/Muse-Spider

A network spider

Primary LanguageCBSD 2-Clause "Simplified" LicenseBSD-2-Clause

README

The source code for MuseSp - Muse's Spider

It's a limited web spider, it only catch html/htmls/htm, but you can alter the source code

Author: Muse
Email: 526659043@qq.com

MuseSp contain Six part

  1. Urlbug --- It's a function limited bug, you just can catch those website you put it at database.

  2. Textbug --- Limited for China news website, you just can use it to download the news based on the urls urlbug downloaded.

  3. Extbug --- Extract bug, used it to extract the news that textbug downloaded. Extracting to some words that you need. The word at the ../MuseSp/dict is a Economy-Based Dictionary.

  4. Outbug --- Output bug, it's useful bug for my need. If you want to have something new. Just write a new one. It use for output some statstics you need.
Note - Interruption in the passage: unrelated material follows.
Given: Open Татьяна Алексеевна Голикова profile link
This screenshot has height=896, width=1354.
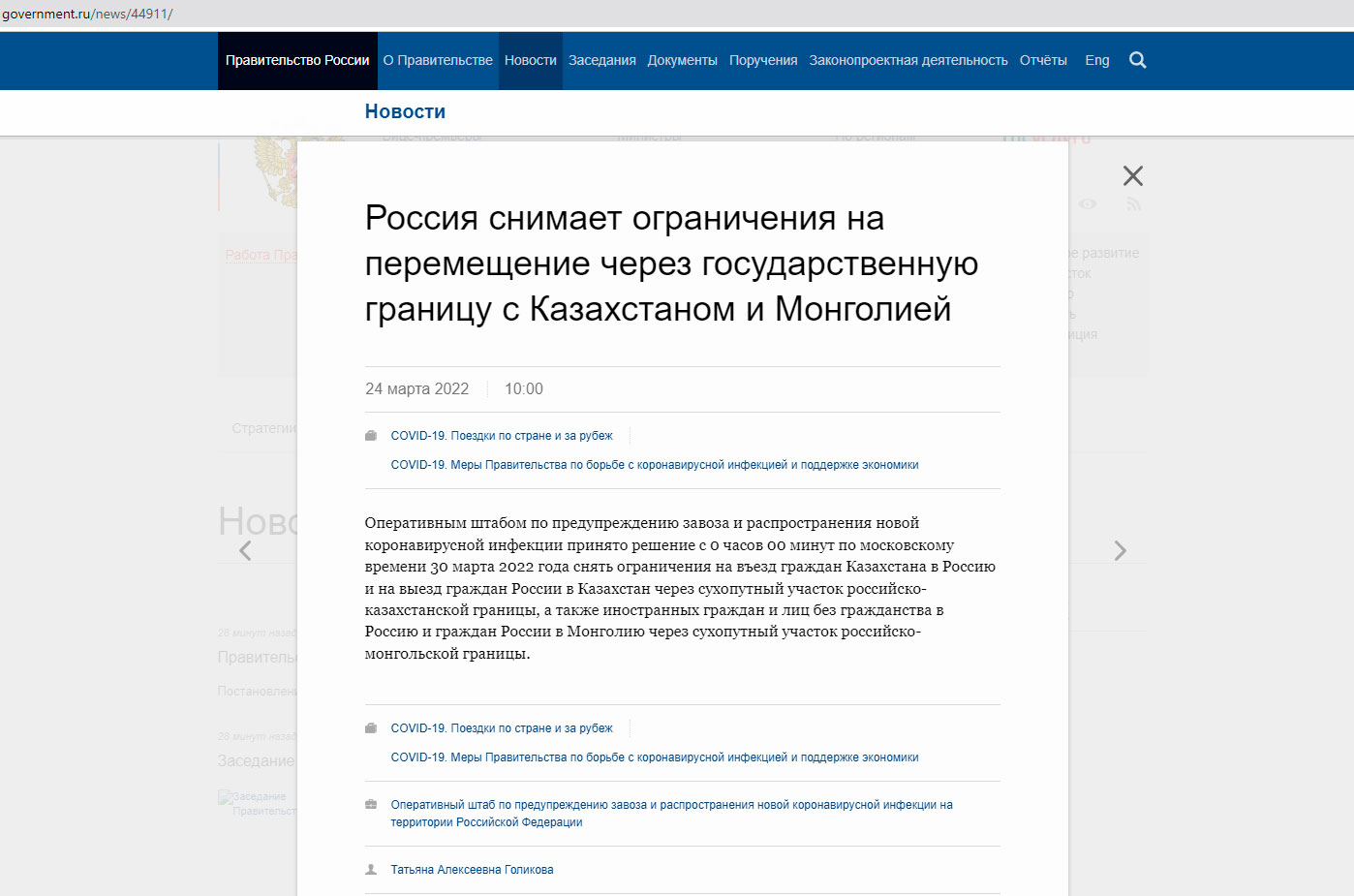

  5. Kernel --- It's a console, you can link the bug to kernel or not. But if you want the bug running day by day and you don't want to restart the bug. You can use Kernel. It can help you to remain the bug to change date.

  6. Tools --- Three different kinds of tools. The tools helps to create database needed table. Tool help create, change dictionary, I contain it at extbug's source, it's elf name called Mkdic. Tools that reinforce bug's function or use their data to do something.

The mysql api I used in the source code's version is mysql-5.1.51.